Pero, cuando se habla de velocidad en los cielos, el nombre que suele venir a la mente es el del Concorde, aquel prodigio de la aviación civil que transportaba pasajeros a más del doble de la velocidad del sonido. Sin embargo, el verdadero rey de los cielos nunca llevó turistas a bordo. Se llamaba SR-71 Blackbird, y fue una criatura nacida en plena Guerra Fría, cuando la velocidad y el sigilo eran armas tanto como los misiles.
El récord aéreo absoluto: 3.529 km/h, 26.000 metros y 33 millones por unidad
Diseñado por Lockheed en 1964, el Blackbird parecía un avión del futuro. Su silueta negra, afilada y casi fantasmal, parecía más cercana a la ciencia ficción que a la ingeniería aeronáutica de la época. Fue el orgullo de la Fuerza Aérea de los Estados Unidos, y tras su retiro en 1998, incluso la NASA lo utilizó para misiones científicas que desafiaban los límites del material y de la atmósfera.
Su fuselaje, hecho con aleaciones de titanio adquiridas en secreto a la Unión Soviética, resistía temperaturas imposibles, fruto del roce con el aire a velocidades Mach 3. El 28 de julio de 1976, el SR-71 alcanzó los 3529 kilómetros por hora y una altitud récord de 25.929 metros, marcas aún no superadas por ningún avión tripulado. Dos años antes había cruzado el Atlántico -de Nueva York a Londres- en 1 hora y 54 minutos, casi la mitad del tiempo que necesitaba el Concorde.

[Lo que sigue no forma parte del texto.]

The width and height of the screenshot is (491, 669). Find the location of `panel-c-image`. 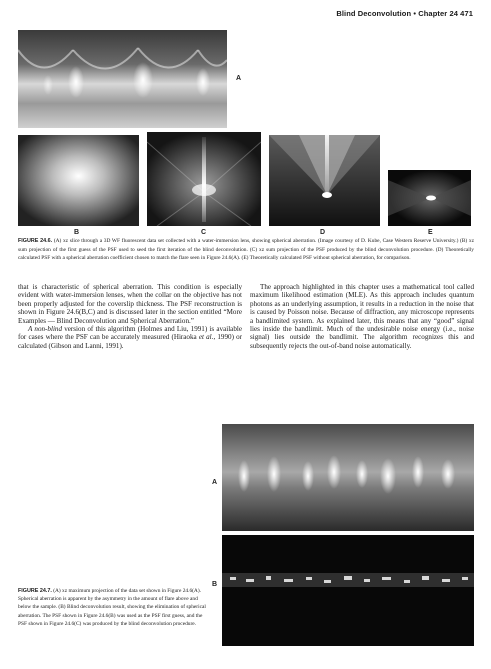

panel-c-image is located at coordinates (204, 179).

Durante sus misiones de reconocimiento, el Blackbird era prácticamente intocable. Si un misil se acercaba, bastaba con acelerar. Ninguno de los 19 aparatos perdidos en servicio cayó por fuego enemigo. Desde los cielos sobrevoló territorios hostiles -la URSS, China, Vietnam o el Oriente Medio- observando instalaciones nucleares y bases aéreas con una impunidad casi divina.
Cuando dejó de servir como espía, el SR-71 encontró un nuevo propósito. La NASA lo empleó para investigar la aerodinámica en condiciones extremas, estudiar la capa de ozono o calibrar satélites y sensores. Dejó de volar hace más de dos décadas, pero su sombra negra sigue planeando sobre la historia de la aviación: la de un avión que nadie pudo alcanzar, ni siquiera en sueños.